Benturan antara hukum modern serta aturan setempat yang telah ada lebih dahulu semenjak ratusan tahun yang lalu memang menyebabkan jeda pemisah yang lebar antara ke 2 format aturan. tidak hanya perbenturan antar hukum, pertemuan antara 2 cara hidup atau kultur yang tidak sama satu sama lain pun pula terjadi. Indonesia sudah terjadi benturan aturan yang ditimbulkan sang disparitas kultur. pada satu sisi Indonesia memiliki aturan nasional (tertulis) yg bersumber berasal hukum sebelumnya yakni hukum kolonial di waktu Indonesia pada jajah. di sisi lain, kita memiliki aturan yg tumbuh serta lahir asal kemurnian budaya (culture) kita yang biasa kita sebut menjadi hukum norma. Negara hukum Indonesia bukan negara yg hanya bekerja menjadi perwujudan aturan formal belaka namun lebih berasal itu negara Indonesia harus bisa mewujudkan moral yg terkandung pada konstitusinya.

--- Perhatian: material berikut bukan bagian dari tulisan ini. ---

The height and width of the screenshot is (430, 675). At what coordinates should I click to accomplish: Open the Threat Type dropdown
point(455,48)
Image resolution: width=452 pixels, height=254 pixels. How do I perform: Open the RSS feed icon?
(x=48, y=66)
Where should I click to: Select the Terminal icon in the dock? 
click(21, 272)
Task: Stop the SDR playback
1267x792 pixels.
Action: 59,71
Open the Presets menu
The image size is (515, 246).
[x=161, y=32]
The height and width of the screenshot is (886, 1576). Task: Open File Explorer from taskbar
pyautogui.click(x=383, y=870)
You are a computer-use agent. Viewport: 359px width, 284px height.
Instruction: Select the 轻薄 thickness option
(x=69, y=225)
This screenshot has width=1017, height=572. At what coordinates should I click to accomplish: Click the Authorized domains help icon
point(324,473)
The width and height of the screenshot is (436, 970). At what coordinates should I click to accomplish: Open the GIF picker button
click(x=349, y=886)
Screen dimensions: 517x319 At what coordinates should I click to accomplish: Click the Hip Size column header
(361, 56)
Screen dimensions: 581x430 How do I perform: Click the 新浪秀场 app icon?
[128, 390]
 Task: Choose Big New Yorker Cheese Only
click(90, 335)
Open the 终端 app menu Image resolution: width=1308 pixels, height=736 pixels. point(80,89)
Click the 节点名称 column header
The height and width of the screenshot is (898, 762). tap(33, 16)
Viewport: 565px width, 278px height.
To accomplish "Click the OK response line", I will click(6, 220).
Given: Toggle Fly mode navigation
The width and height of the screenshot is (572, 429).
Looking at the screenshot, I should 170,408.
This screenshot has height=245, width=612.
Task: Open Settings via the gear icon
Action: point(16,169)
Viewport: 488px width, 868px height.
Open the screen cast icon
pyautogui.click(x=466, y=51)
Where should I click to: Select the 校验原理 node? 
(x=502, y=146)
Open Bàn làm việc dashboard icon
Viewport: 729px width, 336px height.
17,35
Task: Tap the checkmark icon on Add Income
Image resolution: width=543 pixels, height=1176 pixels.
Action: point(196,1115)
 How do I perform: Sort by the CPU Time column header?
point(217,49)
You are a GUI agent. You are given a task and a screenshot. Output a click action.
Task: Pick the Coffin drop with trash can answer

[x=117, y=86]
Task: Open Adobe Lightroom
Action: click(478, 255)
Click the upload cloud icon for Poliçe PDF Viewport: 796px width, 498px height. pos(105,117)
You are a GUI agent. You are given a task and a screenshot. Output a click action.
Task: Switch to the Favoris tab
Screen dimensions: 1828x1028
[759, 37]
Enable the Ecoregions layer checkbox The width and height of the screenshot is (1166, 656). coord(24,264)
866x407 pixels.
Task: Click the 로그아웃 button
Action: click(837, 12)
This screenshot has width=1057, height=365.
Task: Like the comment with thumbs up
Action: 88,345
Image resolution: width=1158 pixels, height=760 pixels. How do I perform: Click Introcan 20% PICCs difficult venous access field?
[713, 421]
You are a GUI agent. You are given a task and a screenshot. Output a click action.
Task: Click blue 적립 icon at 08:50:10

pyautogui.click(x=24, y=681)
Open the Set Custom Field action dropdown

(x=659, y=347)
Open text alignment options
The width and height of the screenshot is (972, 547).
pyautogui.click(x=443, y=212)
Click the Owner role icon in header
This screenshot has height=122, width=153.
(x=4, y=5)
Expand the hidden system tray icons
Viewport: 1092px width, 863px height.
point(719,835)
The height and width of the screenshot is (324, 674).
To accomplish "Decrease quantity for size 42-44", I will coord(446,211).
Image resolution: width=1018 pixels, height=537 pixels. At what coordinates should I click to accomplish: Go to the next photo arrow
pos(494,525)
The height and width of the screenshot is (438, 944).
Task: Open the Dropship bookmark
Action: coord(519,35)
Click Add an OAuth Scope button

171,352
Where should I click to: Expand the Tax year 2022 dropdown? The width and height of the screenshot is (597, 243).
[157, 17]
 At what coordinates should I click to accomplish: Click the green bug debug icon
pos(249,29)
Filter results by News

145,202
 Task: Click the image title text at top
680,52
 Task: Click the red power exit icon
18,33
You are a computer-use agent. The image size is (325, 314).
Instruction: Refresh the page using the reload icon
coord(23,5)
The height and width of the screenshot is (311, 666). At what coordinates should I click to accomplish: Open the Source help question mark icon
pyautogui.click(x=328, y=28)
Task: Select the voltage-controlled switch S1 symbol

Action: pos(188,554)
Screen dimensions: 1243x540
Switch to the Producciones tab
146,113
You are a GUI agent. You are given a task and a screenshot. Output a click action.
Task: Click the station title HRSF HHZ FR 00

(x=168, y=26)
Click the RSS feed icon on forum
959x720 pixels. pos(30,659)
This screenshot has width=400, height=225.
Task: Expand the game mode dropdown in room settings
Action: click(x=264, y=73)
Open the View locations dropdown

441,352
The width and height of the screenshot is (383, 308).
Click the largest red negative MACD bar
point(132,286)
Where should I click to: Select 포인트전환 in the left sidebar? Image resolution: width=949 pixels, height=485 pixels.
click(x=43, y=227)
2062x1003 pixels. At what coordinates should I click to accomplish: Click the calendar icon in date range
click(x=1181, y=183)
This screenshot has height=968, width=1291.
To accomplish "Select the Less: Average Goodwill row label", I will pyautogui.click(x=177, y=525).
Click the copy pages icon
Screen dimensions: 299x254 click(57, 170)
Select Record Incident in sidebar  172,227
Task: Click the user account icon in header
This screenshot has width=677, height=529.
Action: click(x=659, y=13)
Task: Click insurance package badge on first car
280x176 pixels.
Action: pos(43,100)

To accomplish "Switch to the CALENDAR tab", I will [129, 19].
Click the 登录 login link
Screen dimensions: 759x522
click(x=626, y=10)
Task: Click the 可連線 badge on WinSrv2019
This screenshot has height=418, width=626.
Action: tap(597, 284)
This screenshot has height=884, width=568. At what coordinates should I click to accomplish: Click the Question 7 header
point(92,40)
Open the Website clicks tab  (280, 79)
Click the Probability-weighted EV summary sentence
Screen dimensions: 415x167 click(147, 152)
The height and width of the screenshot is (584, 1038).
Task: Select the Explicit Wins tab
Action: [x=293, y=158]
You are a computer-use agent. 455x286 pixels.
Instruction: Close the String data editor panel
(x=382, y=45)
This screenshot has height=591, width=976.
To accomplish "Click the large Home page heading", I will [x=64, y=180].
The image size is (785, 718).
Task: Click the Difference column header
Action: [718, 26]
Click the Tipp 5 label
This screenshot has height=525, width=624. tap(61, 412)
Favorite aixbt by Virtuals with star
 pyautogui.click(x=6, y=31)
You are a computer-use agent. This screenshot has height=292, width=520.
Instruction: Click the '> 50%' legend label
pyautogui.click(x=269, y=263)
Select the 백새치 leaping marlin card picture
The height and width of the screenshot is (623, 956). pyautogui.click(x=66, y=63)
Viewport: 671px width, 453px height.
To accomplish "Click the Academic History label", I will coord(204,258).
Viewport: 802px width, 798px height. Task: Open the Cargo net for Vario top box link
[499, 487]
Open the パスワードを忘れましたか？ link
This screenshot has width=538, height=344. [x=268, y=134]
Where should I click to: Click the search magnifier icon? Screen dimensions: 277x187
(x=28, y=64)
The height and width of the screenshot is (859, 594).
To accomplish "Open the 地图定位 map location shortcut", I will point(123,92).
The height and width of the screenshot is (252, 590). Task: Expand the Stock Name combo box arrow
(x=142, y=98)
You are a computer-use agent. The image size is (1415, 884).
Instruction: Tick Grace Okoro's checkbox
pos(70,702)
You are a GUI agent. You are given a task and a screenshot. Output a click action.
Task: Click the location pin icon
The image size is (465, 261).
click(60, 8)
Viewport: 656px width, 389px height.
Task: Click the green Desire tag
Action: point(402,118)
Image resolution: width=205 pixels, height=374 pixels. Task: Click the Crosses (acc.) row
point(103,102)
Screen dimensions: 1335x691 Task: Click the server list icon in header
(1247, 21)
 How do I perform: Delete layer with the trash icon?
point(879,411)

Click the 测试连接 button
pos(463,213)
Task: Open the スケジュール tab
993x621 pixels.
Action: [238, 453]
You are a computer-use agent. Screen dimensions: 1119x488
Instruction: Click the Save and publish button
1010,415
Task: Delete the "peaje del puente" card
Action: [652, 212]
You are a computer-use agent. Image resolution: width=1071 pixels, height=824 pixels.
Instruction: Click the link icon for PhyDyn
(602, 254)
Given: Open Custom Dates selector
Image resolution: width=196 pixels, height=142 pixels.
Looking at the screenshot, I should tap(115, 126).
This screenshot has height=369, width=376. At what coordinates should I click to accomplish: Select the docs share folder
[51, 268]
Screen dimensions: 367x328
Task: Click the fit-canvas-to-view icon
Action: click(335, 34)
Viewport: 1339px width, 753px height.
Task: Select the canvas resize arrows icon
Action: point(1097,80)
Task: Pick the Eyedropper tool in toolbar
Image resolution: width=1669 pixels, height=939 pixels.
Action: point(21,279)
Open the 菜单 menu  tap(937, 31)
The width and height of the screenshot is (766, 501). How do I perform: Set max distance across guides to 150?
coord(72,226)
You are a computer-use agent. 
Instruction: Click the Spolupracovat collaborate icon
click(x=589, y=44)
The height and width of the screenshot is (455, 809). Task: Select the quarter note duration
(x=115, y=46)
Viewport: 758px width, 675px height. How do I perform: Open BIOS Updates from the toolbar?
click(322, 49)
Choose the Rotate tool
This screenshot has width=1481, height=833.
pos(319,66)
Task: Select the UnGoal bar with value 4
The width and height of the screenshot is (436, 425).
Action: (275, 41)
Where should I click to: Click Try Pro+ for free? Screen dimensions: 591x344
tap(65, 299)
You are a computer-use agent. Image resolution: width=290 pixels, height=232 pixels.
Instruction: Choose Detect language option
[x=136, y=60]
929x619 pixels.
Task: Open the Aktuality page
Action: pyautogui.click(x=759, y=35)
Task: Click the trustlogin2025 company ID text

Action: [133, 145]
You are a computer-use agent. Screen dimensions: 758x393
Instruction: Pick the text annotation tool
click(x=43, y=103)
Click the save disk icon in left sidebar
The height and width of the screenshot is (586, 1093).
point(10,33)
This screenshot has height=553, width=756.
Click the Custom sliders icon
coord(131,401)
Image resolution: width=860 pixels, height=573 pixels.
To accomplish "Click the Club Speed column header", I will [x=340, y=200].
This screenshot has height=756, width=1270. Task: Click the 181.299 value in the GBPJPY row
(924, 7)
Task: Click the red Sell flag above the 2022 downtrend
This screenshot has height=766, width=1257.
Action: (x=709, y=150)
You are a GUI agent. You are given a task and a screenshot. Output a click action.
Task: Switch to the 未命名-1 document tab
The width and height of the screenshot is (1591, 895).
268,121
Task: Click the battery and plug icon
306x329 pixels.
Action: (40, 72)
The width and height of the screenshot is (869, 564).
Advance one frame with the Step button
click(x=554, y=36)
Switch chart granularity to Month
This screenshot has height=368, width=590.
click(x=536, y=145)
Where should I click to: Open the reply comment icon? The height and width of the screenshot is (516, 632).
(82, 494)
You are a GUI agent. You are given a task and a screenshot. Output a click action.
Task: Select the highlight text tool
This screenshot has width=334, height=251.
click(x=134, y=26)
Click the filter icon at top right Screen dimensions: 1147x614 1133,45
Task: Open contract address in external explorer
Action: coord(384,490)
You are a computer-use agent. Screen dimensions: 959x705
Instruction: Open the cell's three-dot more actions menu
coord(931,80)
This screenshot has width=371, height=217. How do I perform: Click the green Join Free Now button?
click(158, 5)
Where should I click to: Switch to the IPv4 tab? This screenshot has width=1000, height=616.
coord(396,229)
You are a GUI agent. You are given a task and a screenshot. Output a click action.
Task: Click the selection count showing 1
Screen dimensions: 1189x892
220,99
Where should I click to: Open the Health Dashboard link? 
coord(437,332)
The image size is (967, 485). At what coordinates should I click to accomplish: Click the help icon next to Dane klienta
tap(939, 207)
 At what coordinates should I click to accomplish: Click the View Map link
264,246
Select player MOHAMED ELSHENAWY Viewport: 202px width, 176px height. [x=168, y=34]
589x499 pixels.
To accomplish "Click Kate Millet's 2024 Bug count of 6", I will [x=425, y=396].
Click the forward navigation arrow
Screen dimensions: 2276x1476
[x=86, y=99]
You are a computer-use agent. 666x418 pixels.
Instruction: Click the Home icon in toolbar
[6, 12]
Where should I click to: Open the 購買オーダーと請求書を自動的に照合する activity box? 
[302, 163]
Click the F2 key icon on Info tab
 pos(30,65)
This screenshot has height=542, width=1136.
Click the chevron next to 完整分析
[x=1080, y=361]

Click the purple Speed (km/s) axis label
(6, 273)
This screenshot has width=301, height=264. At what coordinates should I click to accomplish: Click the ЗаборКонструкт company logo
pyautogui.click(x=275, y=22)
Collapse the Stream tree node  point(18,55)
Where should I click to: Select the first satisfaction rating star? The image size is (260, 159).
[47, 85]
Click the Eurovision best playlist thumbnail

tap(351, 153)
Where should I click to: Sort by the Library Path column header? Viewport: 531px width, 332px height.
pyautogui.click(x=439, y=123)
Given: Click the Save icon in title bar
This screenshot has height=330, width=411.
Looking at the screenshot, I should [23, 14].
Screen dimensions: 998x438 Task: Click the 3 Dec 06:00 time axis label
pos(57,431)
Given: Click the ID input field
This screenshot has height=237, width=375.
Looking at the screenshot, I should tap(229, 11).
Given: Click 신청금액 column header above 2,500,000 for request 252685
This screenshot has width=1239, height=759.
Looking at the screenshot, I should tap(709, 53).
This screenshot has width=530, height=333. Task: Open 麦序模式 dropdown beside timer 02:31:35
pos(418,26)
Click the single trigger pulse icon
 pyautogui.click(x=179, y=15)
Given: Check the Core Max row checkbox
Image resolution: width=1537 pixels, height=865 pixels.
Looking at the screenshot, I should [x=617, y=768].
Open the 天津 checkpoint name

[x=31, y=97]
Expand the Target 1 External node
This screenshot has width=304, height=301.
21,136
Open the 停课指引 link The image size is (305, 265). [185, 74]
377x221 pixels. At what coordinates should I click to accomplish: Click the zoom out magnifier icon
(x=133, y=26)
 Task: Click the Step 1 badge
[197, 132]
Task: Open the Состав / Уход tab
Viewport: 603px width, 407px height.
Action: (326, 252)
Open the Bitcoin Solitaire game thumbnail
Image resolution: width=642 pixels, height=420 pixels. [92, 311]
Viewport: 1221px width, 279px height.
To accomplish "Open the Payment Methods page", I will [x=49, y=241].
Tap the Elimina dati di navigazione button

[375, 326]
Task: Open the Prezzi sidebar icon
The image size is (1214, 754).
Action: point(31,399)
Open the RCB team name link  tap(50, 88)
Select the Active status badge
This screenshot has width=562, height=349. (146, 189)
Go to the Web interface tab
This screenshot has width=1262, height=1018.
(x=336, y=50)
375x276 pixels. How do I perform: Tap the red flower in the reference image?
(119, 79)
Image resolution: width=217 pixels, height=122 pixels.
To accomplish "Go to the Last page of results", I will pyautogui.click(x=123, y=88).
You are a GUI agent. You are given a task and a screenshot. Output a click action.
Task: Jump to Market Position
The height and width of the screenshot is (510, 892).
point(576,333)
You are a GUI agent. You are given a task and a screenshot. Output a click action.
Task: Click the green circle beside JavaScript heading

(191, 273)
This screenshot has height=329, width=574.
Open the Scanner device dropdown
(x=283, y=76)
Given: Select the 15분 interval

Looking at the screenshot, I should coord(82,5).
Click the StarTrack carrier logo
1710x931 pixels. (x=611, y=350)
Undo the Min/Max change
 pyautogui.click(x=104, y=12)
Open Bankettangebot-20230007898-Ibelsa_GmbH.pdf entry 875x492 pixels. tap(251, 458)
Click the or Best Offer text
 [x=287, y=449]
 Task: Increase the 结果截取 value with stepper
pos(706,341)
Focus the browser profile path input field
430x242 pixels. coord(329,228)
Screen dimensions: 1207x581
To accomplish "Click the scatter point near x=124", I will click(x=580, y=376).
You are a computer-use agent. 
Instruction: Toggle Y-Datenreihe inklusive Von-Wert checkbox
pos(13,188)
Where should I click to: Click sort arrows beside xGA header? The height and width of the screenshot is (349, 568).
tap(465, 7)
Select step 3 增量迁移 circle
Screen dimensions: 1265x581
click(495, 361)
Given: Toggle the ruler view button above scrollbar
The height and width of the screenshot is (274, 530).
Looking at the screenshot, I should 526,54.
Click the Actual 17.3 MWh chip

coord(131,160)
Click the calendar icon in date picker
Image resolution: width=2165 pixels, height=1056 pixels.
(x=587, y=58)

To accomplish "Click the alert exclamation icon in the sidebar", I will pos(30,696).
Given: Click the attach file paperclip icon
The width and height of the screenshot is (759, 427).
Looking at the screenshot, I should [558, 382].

Indonesia adalah negara multikultural adalah semata-mata untuk menjadi gerbang utama pasal 18B ayat (2) UUD 1945. Gerbang utama yang dimaksuds sebagai simbol bahwa kedudukan masyarakat hukum adat adalah sejajar dengan masyrakat lainnya, sehingga keduanya memiliki hak asasi yang perlu untuk dilindungi. aturan ini akan berkaitan menggunakan pengakuan bersyarat yg Bila memang dipertahankan pada Undang-Undang Dasar 1945. tetapi, negara pula wajib  mengakomodir betul 2 syarat yang bisa saja terjadi Jika berbicara mengenai eksistensi serta ketidakberadaan rakyat aturan istiadat. Tentunya, jangan hingga masyarakat aturan adat yg masih ada tidak diketahui keberadaannya oleh negara. Sedangkan berbicara tentang state recognition, akan mengarahkan kepada apa-apa saja hak rakyat aturan istiadat yg harus dilindungi. Hak yang diatur pada konstitusi juga disebut sebagai hak konstitusional. Tentu, hak ini tidak hanya diperuntukkan bagi masyarakat non adat saja, tetapi jua bagi rakyat hukum norma yg tinggal di Indonesia
hukum adat berkarakter komunal yang tidak mengenal adanya sistem pemisahan, seperti apa yang dipraktikkan negara barat bahwa individu adalah kesatuan yang berbeda dari masyarakat. Konsekuensinya adalah hukum adat menyongsong nilai-nilai kekeluargaan, dimana individu harus patuh terhadap dominasi suatu masyarakat yang komunal. Pernyataan ini mengingatkan kita pada kenyataan bahwa Indonesia merupakan negara plural, yang walaupun tuntutan industrialisasi selalu berusaha untuk diwujudkan, namun sebagian besar tidak menanggalkan hukum adat sebagai hukum sehari-hari. Konstitusi sebagai jaminan yang berisikan hak-hak konsitusional warga negara seharusnya menjadi instrumen perlindungan bagi masyarakat hukum adat. Dalam tatanan praktik, penghormatan dilakukan oleh negara dengan tidak melakukan marginalisasi dalam penyelenggaraan negara. Proteksi yang diharapkan dari pemberlakuan pasal-pasal dalam Konstitusi hanya akan berjalan kondusif jika konsep yang diatur sejalan dengan kondisi warga negara dan benar-benar dijalankan oleh seluruh lapisan masyarakat.